Results: The metamodel provided excellent approximation to the simulation model while substantially reducing simulation time, enabling efficient optimization. At the state level, the optimized allocation reduced projected OODs from 358.5 under the status quo distribution (following distribution pattern in 2023) to 340.9 in 2026, corresponding to an average reduction of 17 deaths under the same total number of naloxone kits. The optimized strategy resulted in a different recommended geographic distribution of naloxone, with Providence remaining the largest recipient but receiving fewer kits than current allocation, and increased allocations to smaller and more underserved communities such as Coventry and Cumberland.
Conclusion & Discussion: The proposed framework can help reduce OODs by approximately 5% without increasing the number of naloxone kits distributed. This finding highlights the potential of evidence-based optimization to improve the public health impact of existing resources and inform broader resource allocation decisions.

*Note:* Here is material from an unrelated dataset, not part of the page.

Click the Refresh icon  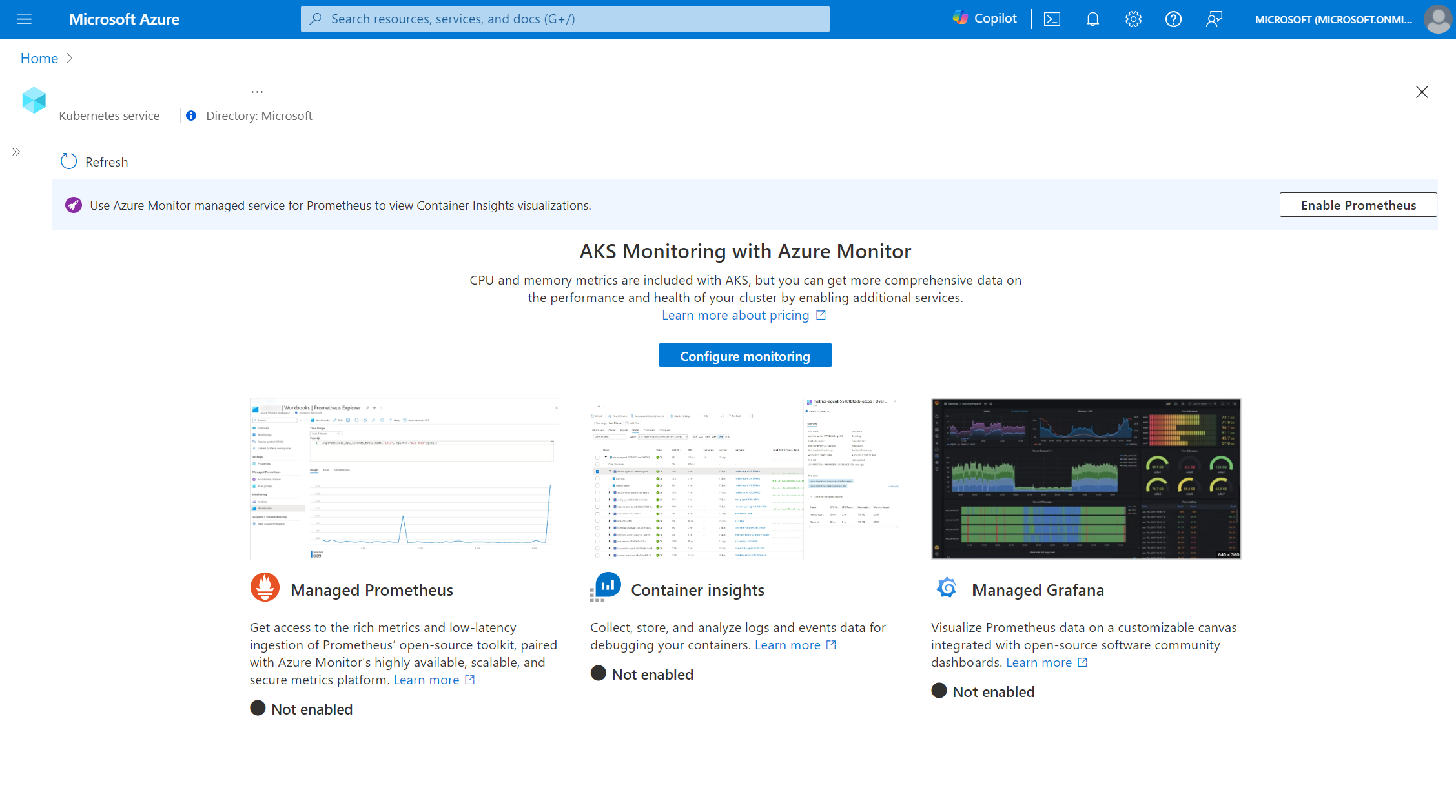67,161
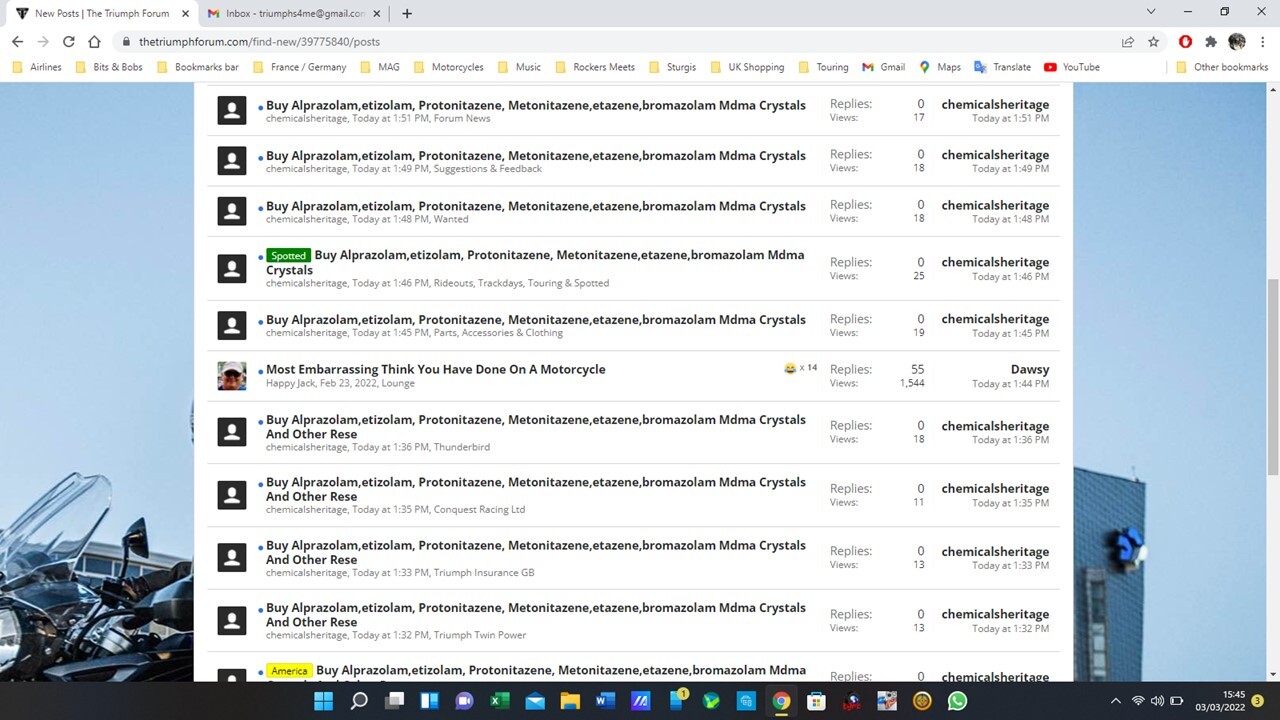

References: Zang, X., Skinner, A., Krieger, M. S., Behrends, C. N., Park, J. N., & Green, T. C. (2024). Evaluation of strategies to enhance community-based naloxone distribution supported by an opioid settlement. JAMA Netw Open. 2024; 7 (5): e2413861.
Zang, X., Bessey, S. E., Krieger, M. S., Hallowell, B. D., Koziol, J. A., Nolen, S., ... & Marshall, B. D. (2022). Comparing projected fatal overdose outcomes and costs of strategies to expand community-based distribution of naloxone in Rhode Island. JAMA network open, 5(11), e2241174-e2241174.
Sugarman, Olivia K., Eric G. Hulsey, and Daliah Heller. "Achieving the potential of naloxone saturation by measuring distribution." JAMA Health Forum. Vol. 4. No. 10. American Medical Association, 2023.
Li, Zongbo, et al. "Meta-Modeling as a Variance-Reduction Technique for Stochastic Model–Based Cost-Effectiveness Analyses." Medical Decision Making 45.8 (2025): 976-986.
Disclosure(s):
Xiao Zang, PhD: No financial relationships to disclose
Heejin Choi, PhD: No financial relationships to disclose
Learning Objectives:
Upon completion, participants will be able to understand and identify ways data-driven allocation strategies can support more equitable and effective overdose prevention efforts across communities.
Upon completion, participants will be able to understand how (and potentially apply) a simulation-based approach can be used to inform public health resource allocation decisions
Upon completion, participants will be able to identify some of the key challenges in current naloxone allocation practices.